§21. Il est assez tard, Claudio sent l’homme qui vient d’un entrainement de foot, c’est-à-dire qu’il donne un peu raison à Darwin lorsqu’il affirmait la continuité biologique de l’animal avec l’homme, et l’homme malheureusement blessé, au sens propre.

— Quelle connerie de se blesser avant ses vacances ! Je suis sûr que cet enfoiré du MAPU l’a fait exprès de me tacler comme ça !

Je ne vais pas l’encourager dans cette paranoïa-là d’autant plus que je n’étais parmi les spectateurs de leur séance, je passe donc à autre chose :

— Alors c’est vrai, ça se confirme vos congés payés à Sumar ? — lui demandé-je. — Malgré l’interdiction de vacances qu’imposerait Faivovich1 dans certains secteurs, comme on le dit.

— Oui, de demain jusqu’à la fin du mois. Mais ça ne me réjouit pas trop, étant donné que c’est le manque de matière première qui justifie cette mesure… On n’allait pas venir tous les jours pour rien.

— Vous êtes bien toujours sous contrôle de l’interventor ?

— Oui, oui, il fait ce qu’il peut. Avec cet embargo des impérialistes, ce n’est pas facile…

— Tu crois que les EUA ont à voir dans le manque d’approvisionnement ?

— Oui, sûrement —me répond-il en reprenant un verre — Enfin on a notre part aussi… ça me laissera du temps pour militer et préparer au mieux le 4 mars. C’est déjà ça.

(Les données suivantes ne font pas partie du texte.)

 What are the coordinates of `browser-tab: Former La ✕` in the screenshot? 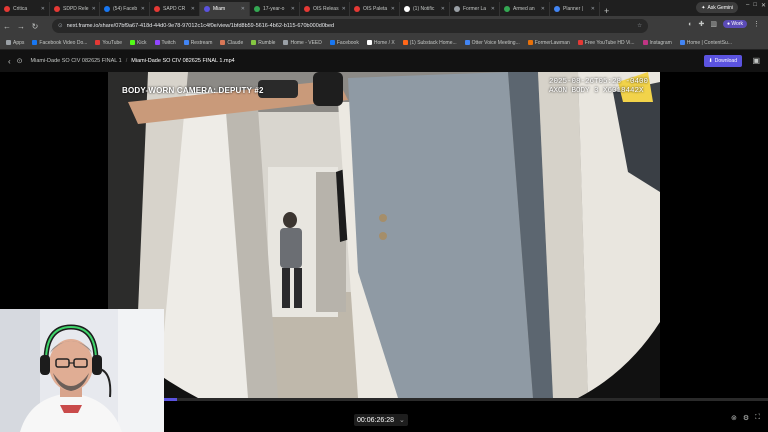 It's located at (475, 9).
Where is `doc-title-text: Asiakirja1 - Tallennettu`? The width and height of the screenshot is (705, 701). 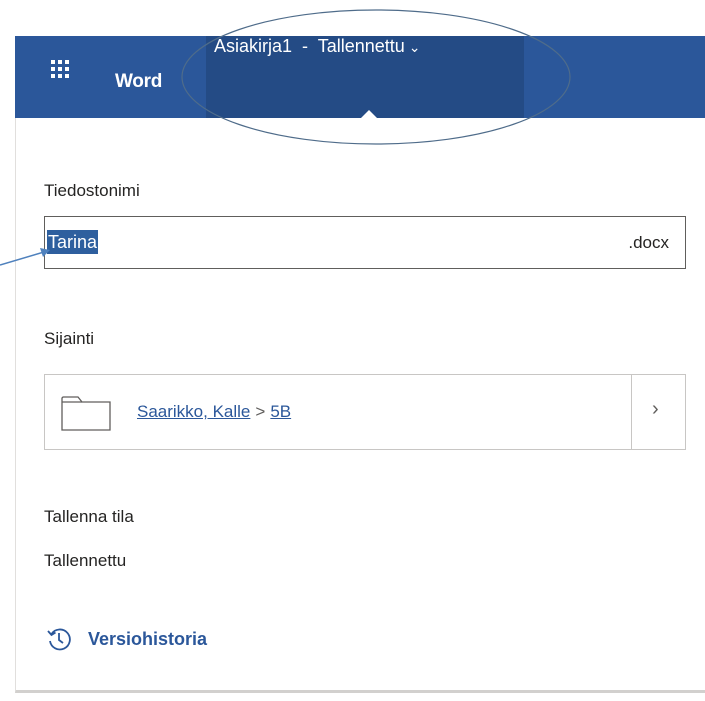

Un copain arrive, qui, lui, sent le cambouis et a les mains bien noires qui le trahissent.

— Une bombe a explosé devant le centre sovietico-chilien !

— Si c’est pour arriver avec de mauvaises nouvelles, toi, tu peux repartir… — lui fais-je en rigolant pour montrer que c’est du second degré.

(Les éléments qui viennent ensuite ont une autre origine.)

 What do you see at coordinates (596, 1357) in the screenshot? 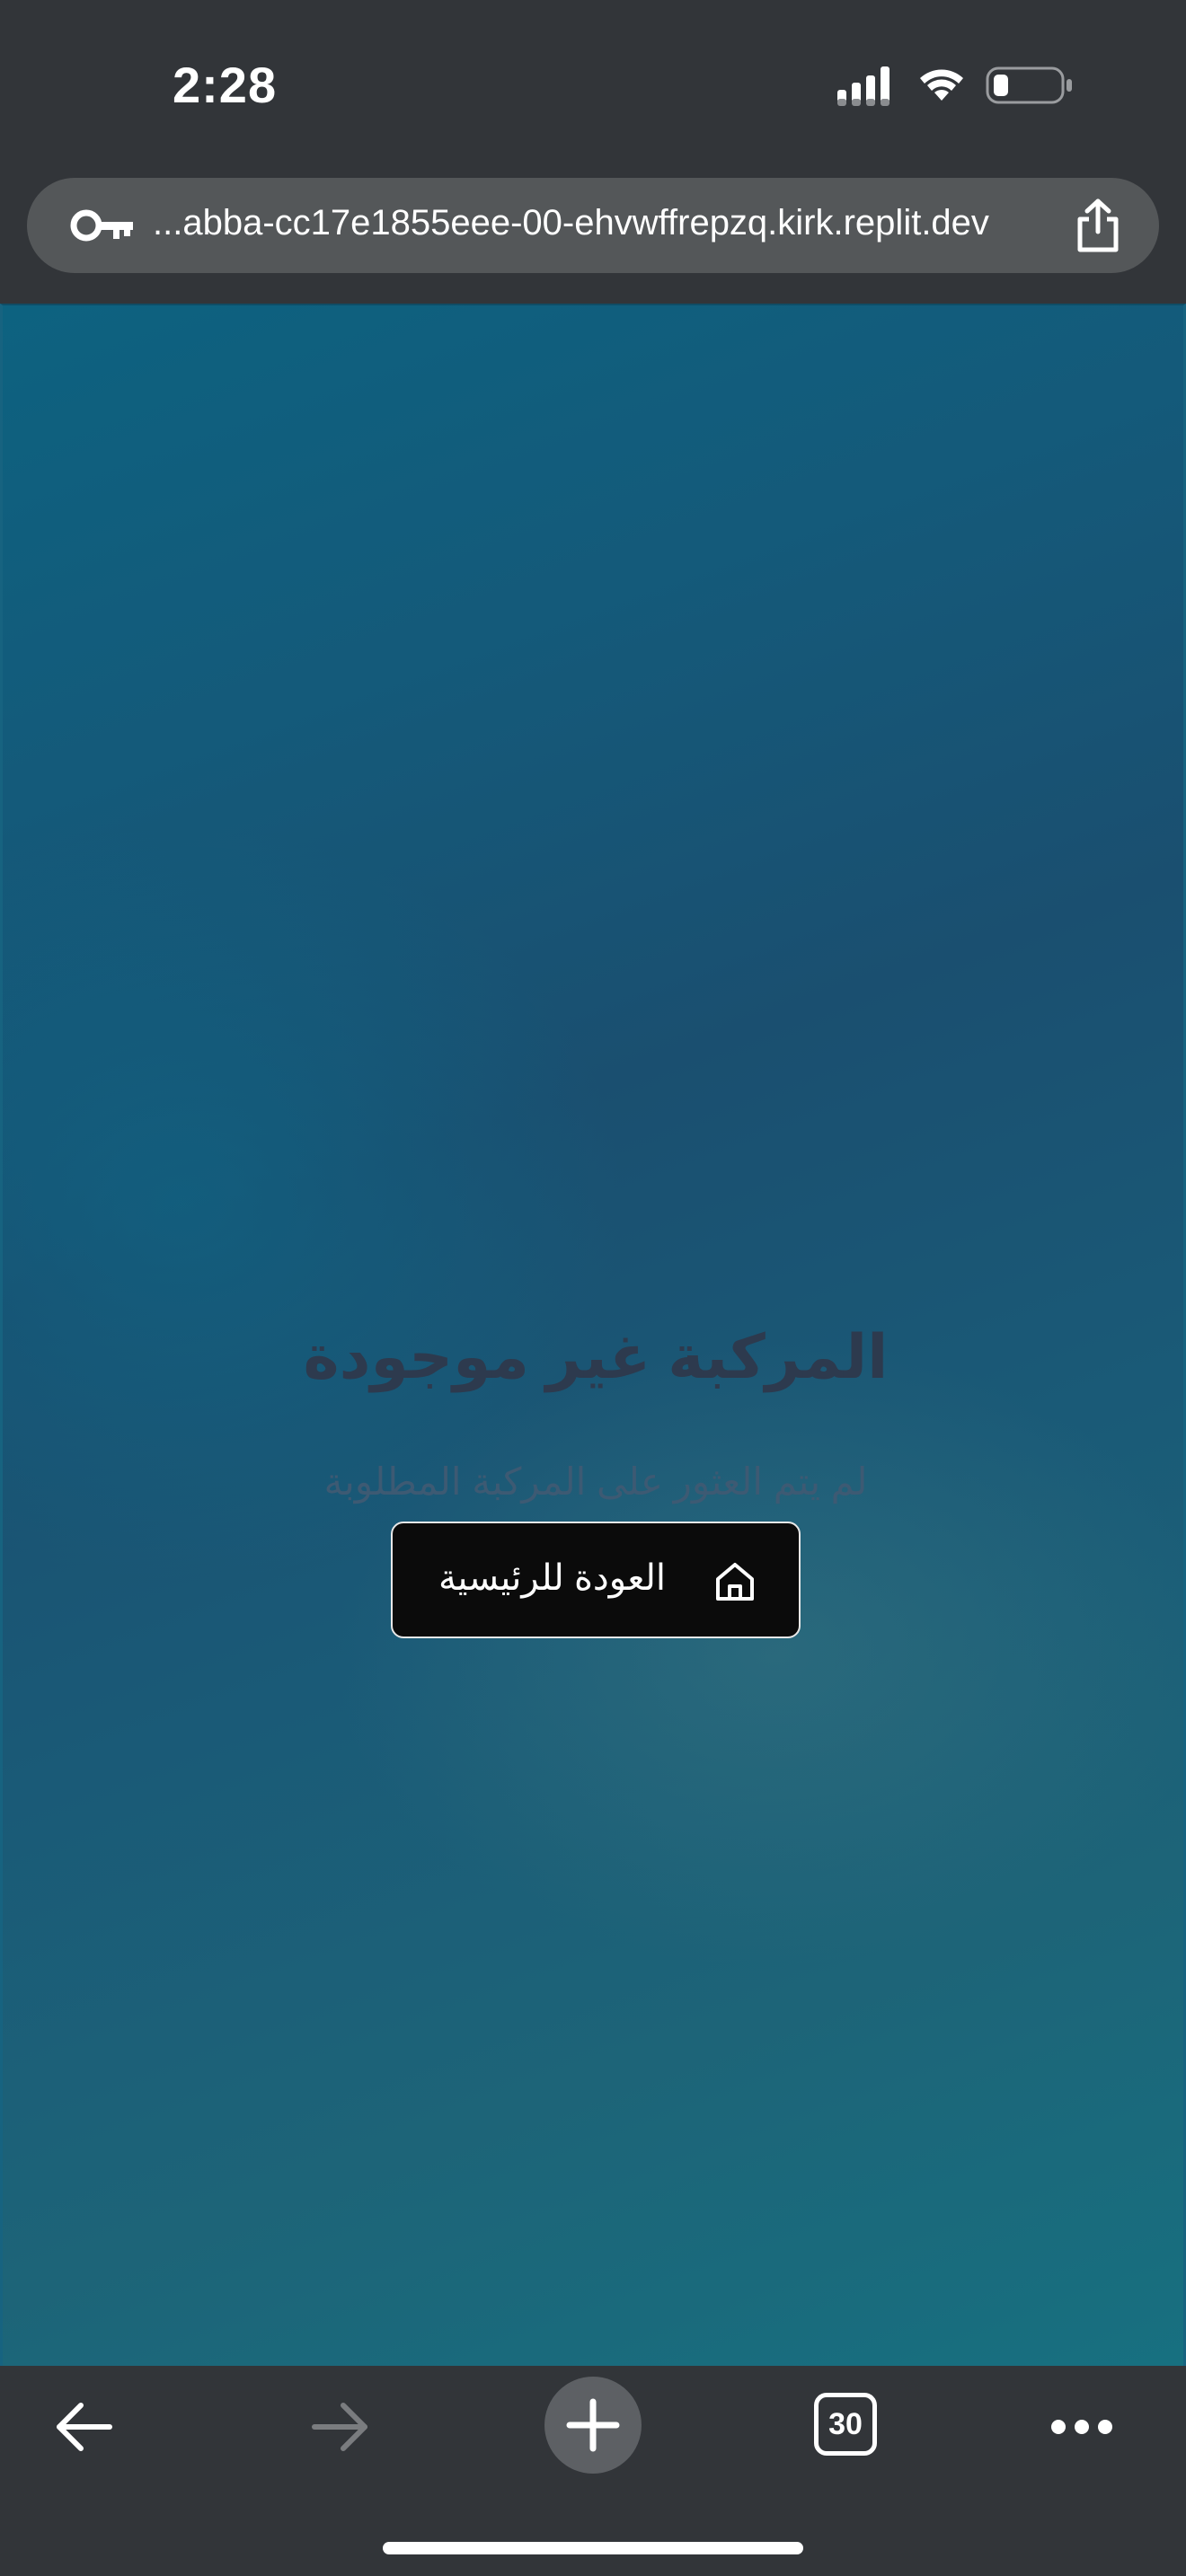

Mais Claudio a un petit haussement de sourcils qui me fait comprendre qu’il a pensé que je m’amusais de l’information.

— Mais il n’y aurait pas de mort. C’est un voisin qui m’a dit ça en passant. Cela dit si tu veux une bonne nouvelle, franchute, aujourd’hui s’est créé le premier « Commando Provincial d’approvisionnement direct ».

Claudio a un autre haussement de sourcils, qui indique que cette nouvelle n’a pas pour lui de raison d’être qualifiée de « bonne ».

— On promet la création du Panier Populaire et la consolidation des JAP, que doit toujours annoncer Flores : ça ce sont des nouvelles encourageantes. Mais la multiplication de l’éparpillement contre-populaire, ça c’est de la merde ! — tonne-t-il alors.

— Oh oui, vous les communistes dès que c’est pas à vous, vous sabotez en en décourageant les gens !

— On sabote, nous ? Tu te fous de moi ? S’il y avait plus de communistes qui bossent, moins de PS-MIR qui râlent ou moins d’ouvriers qui trahissent la classe ouvrière en suivant la DC, et moins de bordel, on serait pas en train de créer les premiers rationnements !

— Ah, parce que ça bosse à Sumar ?

— C’est parce qu’o… oh, ta gueule ! Moi je rentre chez moi, ça suffit aujourd’hui.

Il paye en sortant et s’en va sans dire un mot.

Et puis l’autre, le copain qui est resté, m’apprend que la Kennecott Coper a obtenu, avant-hier, une saisie-arrêt d’une cargaison de cuivre chilien qui devait être livrée en RFA. Pourritures charognardes, traquant le pays pour lui retirer quelques sous qu’elles n’ont pas besoin… C’est vrai qu’il est pénible, ce mec, avec ses mauvaises nouvelles, je rentre aussi.

A la maison, Marcia est tout sourire, me demande où j’étais, me parle de ses factures d’électricité, qu’il faut faire attention avec la lumière, bien l’éteindre, oui, oui, pourquoi cette journée finit-elle si mal ?

Note

  1. Rappel : Jaime Faivovich (PS) est l’Intendant de Santiago.